Chicago neurosurgeons pay $4500/wk in med-mal premiums

Neurosurgeons in Cook and four other counties pay nearly $230,000 a year, obstetricians nearly $140,000, and general surgeons nearly $100,000. The legislature in Springfield had voted liability limits, but last year the Illinois Supreme Court, in a decision hailed by organized plaintiff’s lawyers but condemned as lawless by many others, struck down those limits. [Heather Perlberg, Medill]

12 Comments

  • Quite clearly they must be lousy neurosurgeons.

    Bob

  • I represent neurosurgeons and spine surgeons in disuputes with managed care (which they do not participate with). These surgeons regularly charge $100k+ for their complex surgeries and never less than $30k-$40k. While this may sound like a lot of money to average people, these guys can cover those premiums in a few afternoons.

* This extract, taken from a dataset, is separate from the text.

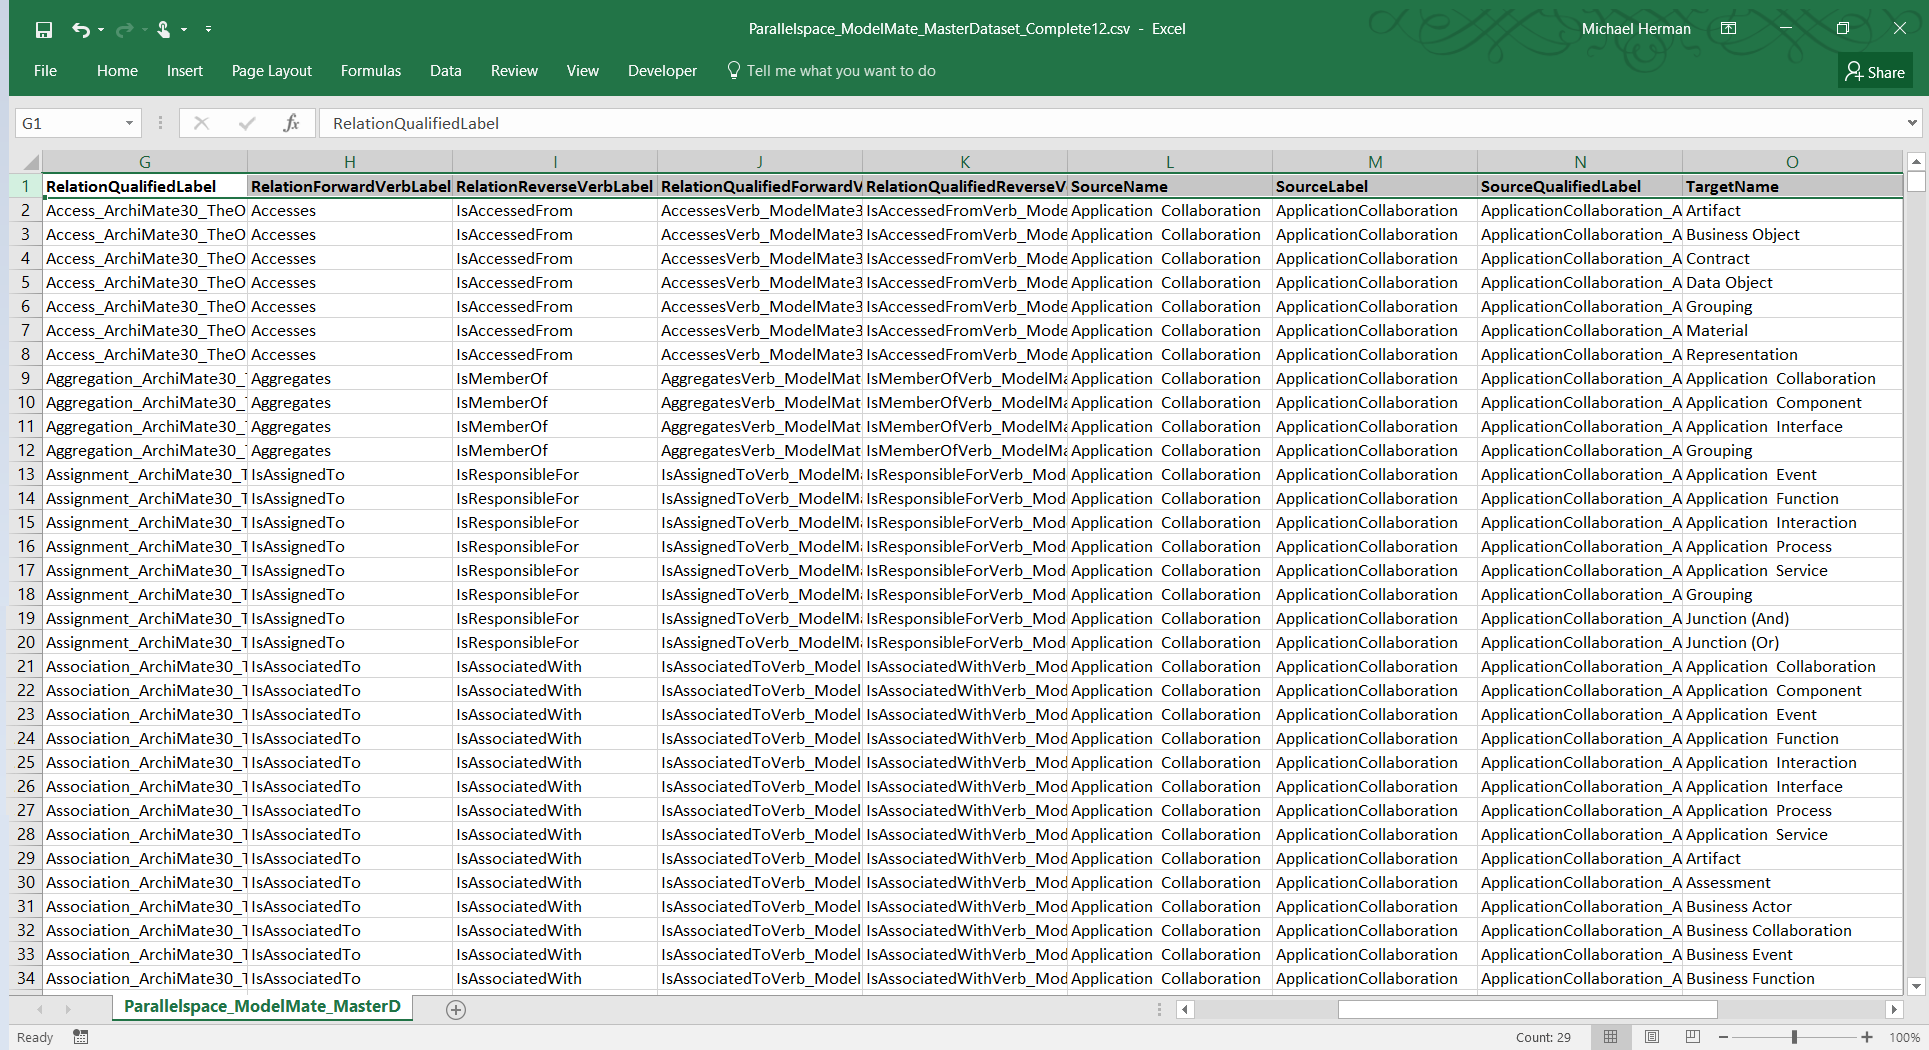Click the Select All corner triangle
This screenshot has width=1929, height=1050.
click(30, 162)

  • The teaching point is: Move your practice to Indiana.

  • NYC rates are slightly higher: http://www.mlmic.com/portal/pages/UW/ps.jsp

    A neurosurgeon can cause lots of damage by his or her malpractice. Less so for an OBGYN and still less for a general surgeon. On the other hand a psychiatrist can do little damage so their premiums are about $7K per year.

    Would you mandate that collision insurance on a Rolls be the same as a collision policy on a Corolla? Of course not! Would you mandate that the maximum anyone can seek from an insurance company for a collision damage claim is $10,000 no matter what car they drove? Of course not! Would you limit the legal liability of a drive of a car to $25,000 no matter how much damage he or she caused to lower premiums for everyone? Probably not.

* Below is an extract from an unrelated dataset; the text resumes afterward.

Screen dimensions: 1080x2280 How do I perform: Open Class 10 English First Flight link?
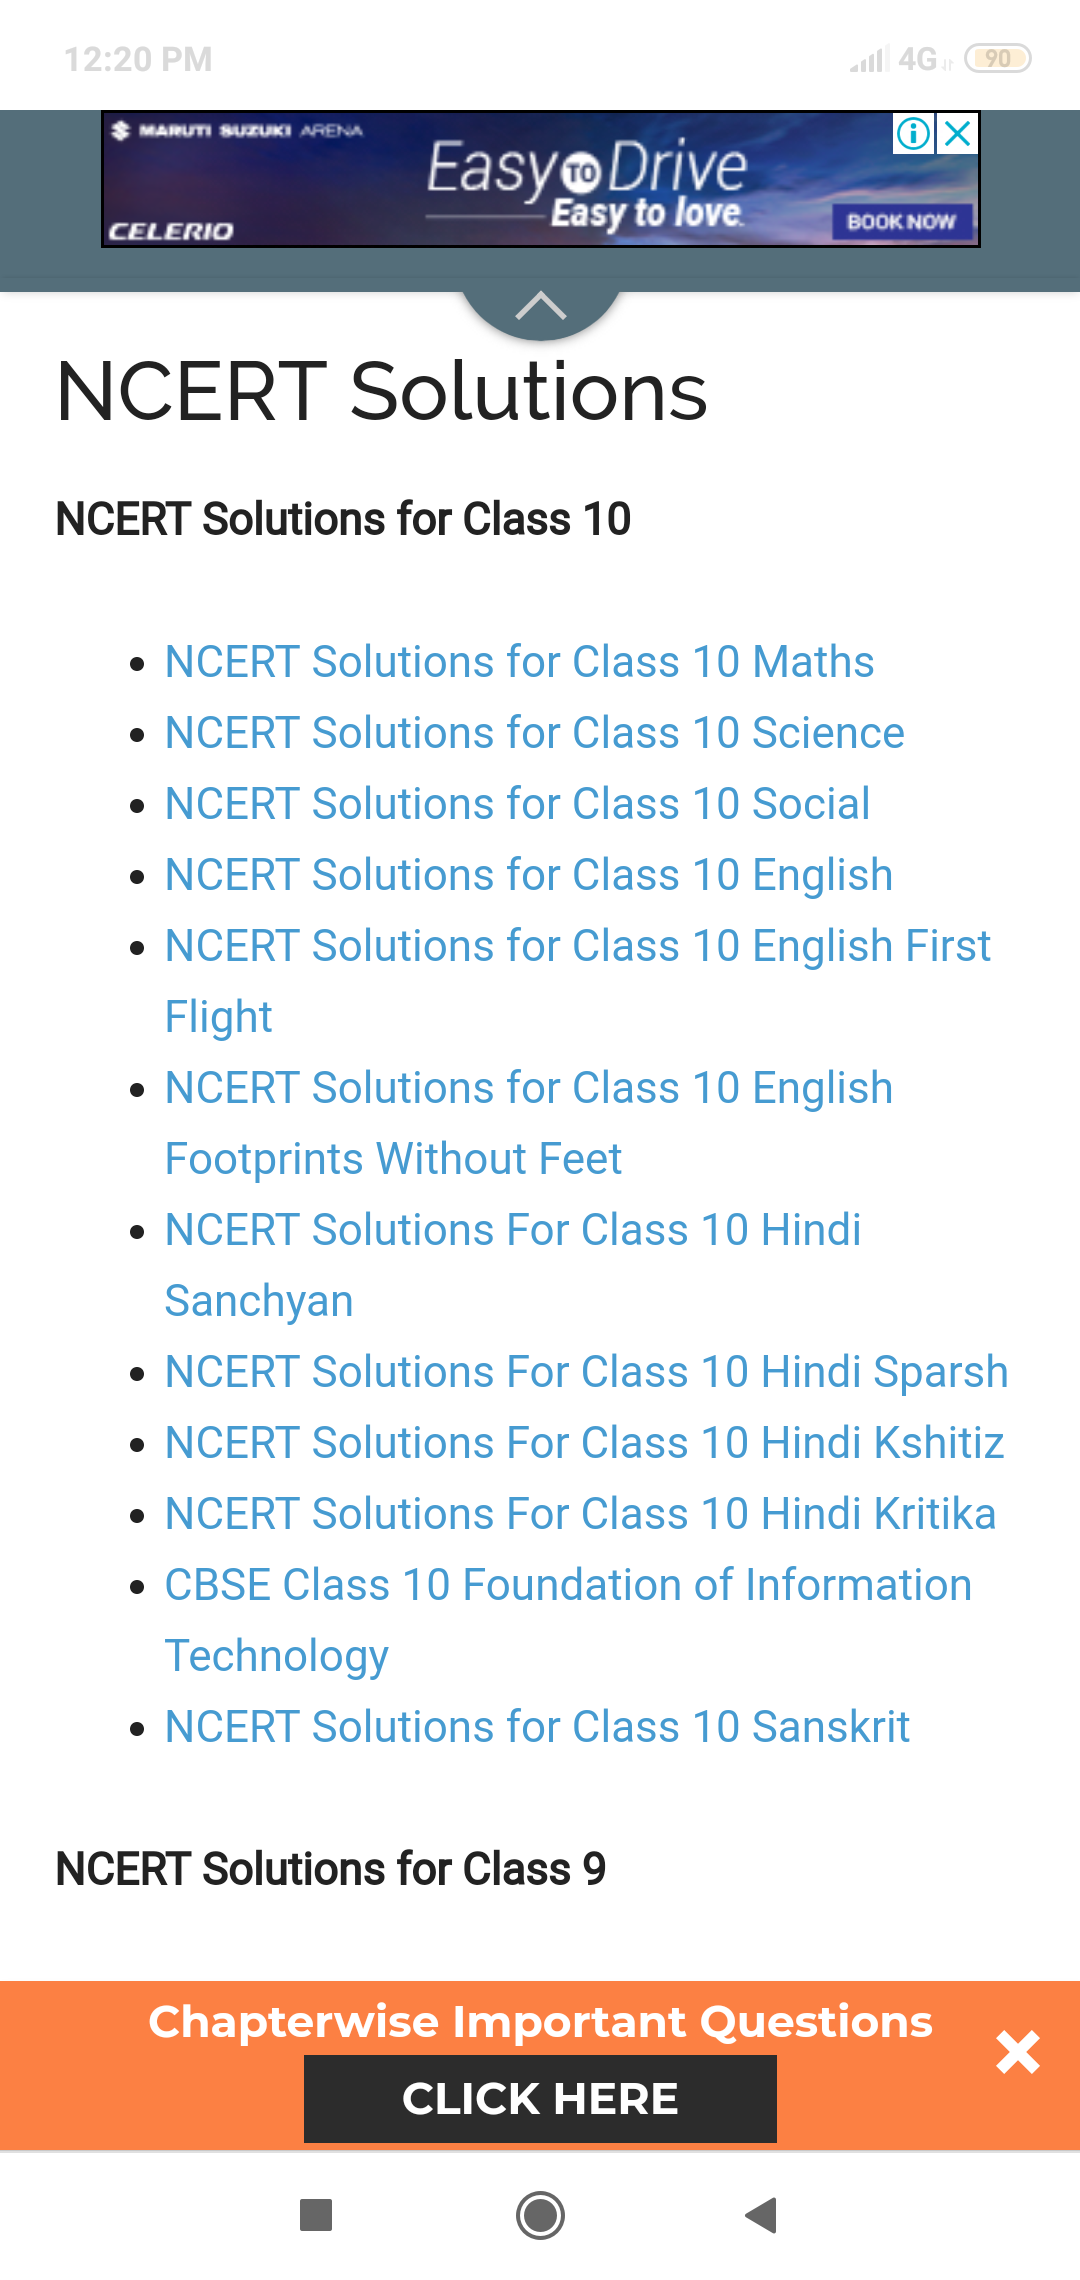[x=578, y=981]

    So who is to blame. The insurance companies would rather pay out small fortunes for the defense of medical malpractice claims than pay the just claims of victims of medical malpractice. A physician has a disincentive to settle, unless the claim will go over the policy limits, because his name then gets reported to the national database. Plaintiff’s lawyers have little incentive to drag out or churn a case because they are almost always on contingency, whereas defense lawyers routinely do so because they are getting paid by the hour. Finally, payout caps and other limits on medmal awards will not likely lower premiums too much because much money spent is providing a physician with a defense split with amounts that actually go to the victims of the malpractice.

  • VMS – Do you use a macro to post this stuff whenever med mal comes up?

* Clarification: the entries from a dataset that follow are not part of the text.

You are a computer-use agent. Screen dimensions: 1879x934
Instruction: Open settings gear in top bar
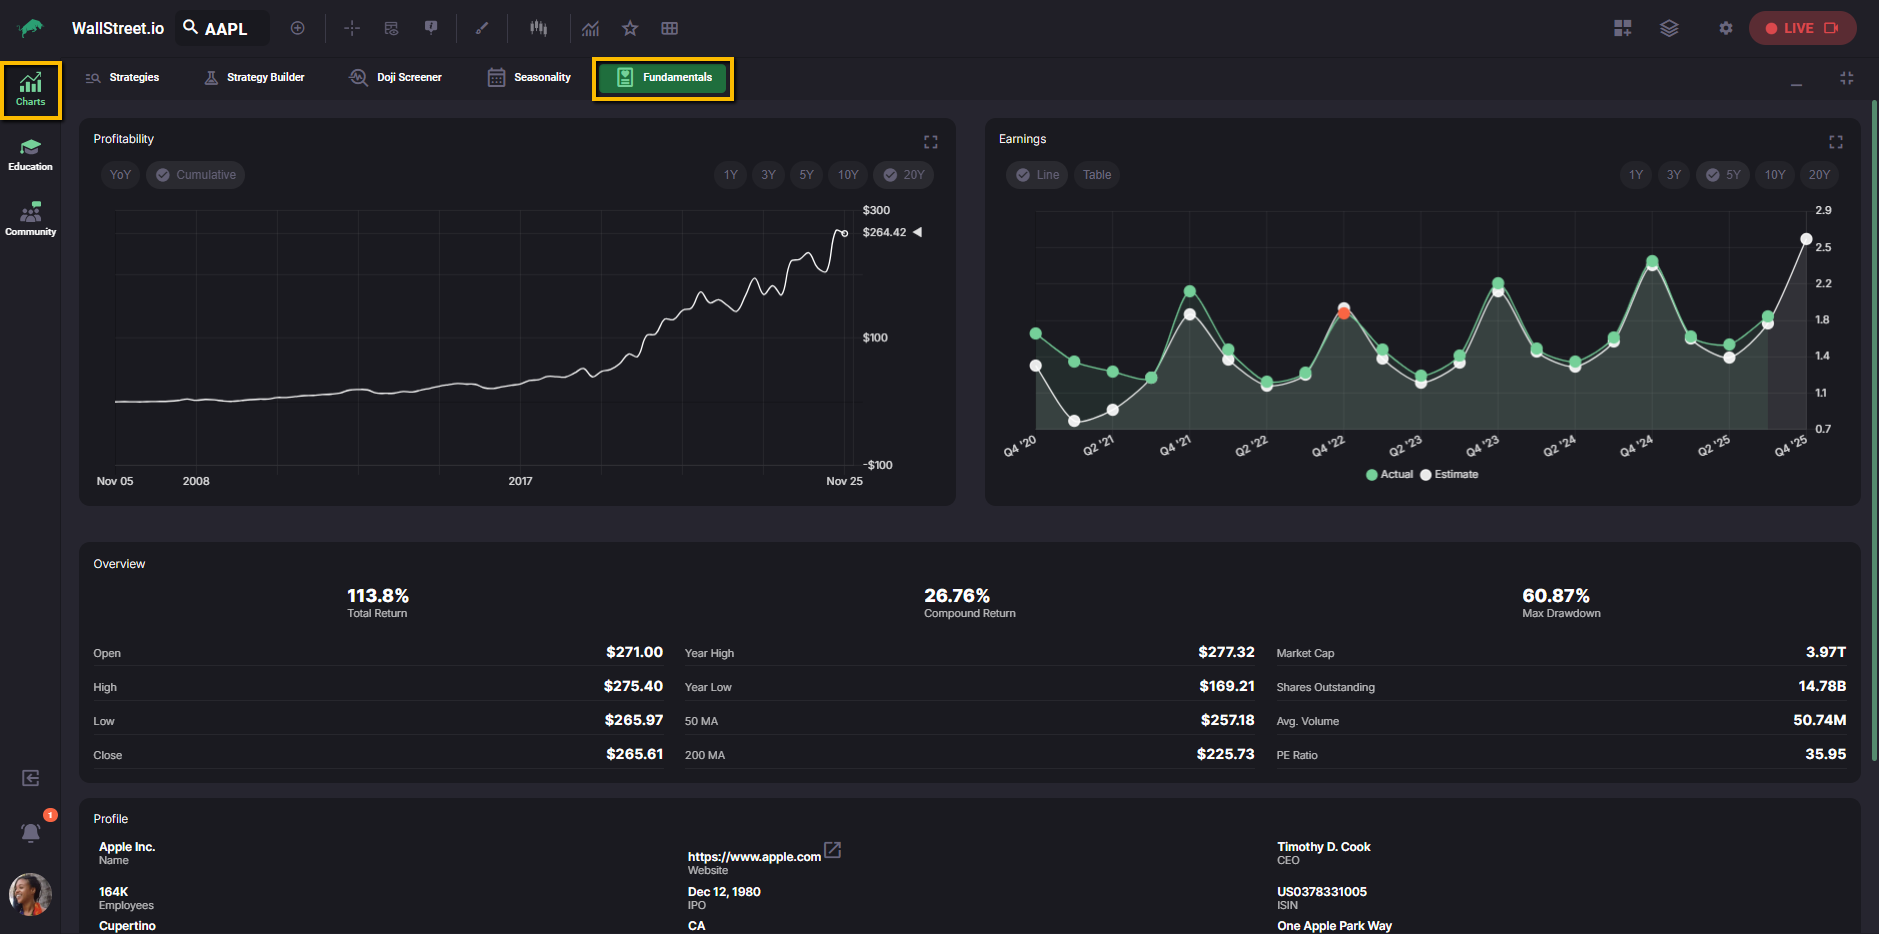click(1725, 28)
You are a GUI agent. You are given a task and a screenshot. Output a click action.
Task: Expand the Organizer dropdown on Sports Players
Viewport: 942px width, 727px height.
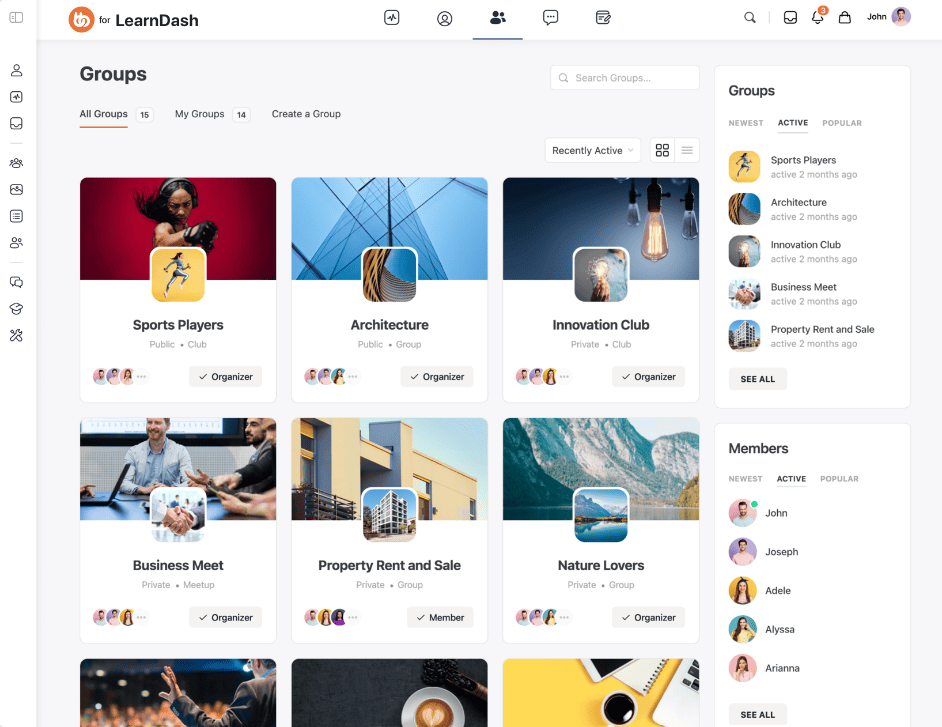[225, 376]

  • Unfortunately the number means nothing by itself. The key additional data point is how much monetary damage do Chicago neurosurgeons do every week via malpractice? Once you have both numbers you can argue over whether $4500 is too much or too little.

  • A key data point is the extent to which premiums like this – and the medical malpractice litigation system they reflect – affect patients’ access to the best neurosurgical care.

  • Not to worry, ObamaCare will give us all top quality, low-cost neurosurgical care.

    Along with unicorns.

  • @Matt

    Of the 30K to 100K …..

    How much of that is global fee (OR , anesthesia, post op care, etc.) versus surgeon’s fee?

    And, how much is the surgeon actually REIMBURSED?

    Based on your calculations, and giving conservative estimates, (one case a day) neurosurgeons make $10-50M/year. I find that hard to swallow.

  • From the article:

    Trial lawyers have argued that the caps are unlawful. “If someone is going to be suffering their whole life, we think the idea of a one-size-fits-all arbitrary cap is just plain wrong,” said attorney Todd Smith. “It’s not constitutional.”

    How is that not constitutional? In criminal law we have caps on every type of offense. For example, you can go to prison for a certain number of years for an assault, but no more than that. There is no “sky’s the limit” even if the victim of the assault will suffer their whole life. Why aren’t attorneys complaining about these “one-size-fits-all arbitrary caps” as well?

    Of course, that question was rhetorical. Criminal prosecuting attorneys aren’t paid a contingency fee based on the number of years a defendant is sentenced to!

  • @ Rohan: It’s Illinois. What do you expect? Prisoners in prisons, nobody’s getting rich off that, so no one’s going to encourage it.

    But med-mal? There’s money to be made, so of course that’s to be encouraged.

  • Why is it fair that someone who is rendered a paraplegic, for example, by a negligent surgeon should be restricted to $250,000 for their pain and suffering? The result of caps is to permit the moderately injured victim to be fully compensated, while the grievously injured are undercompensated.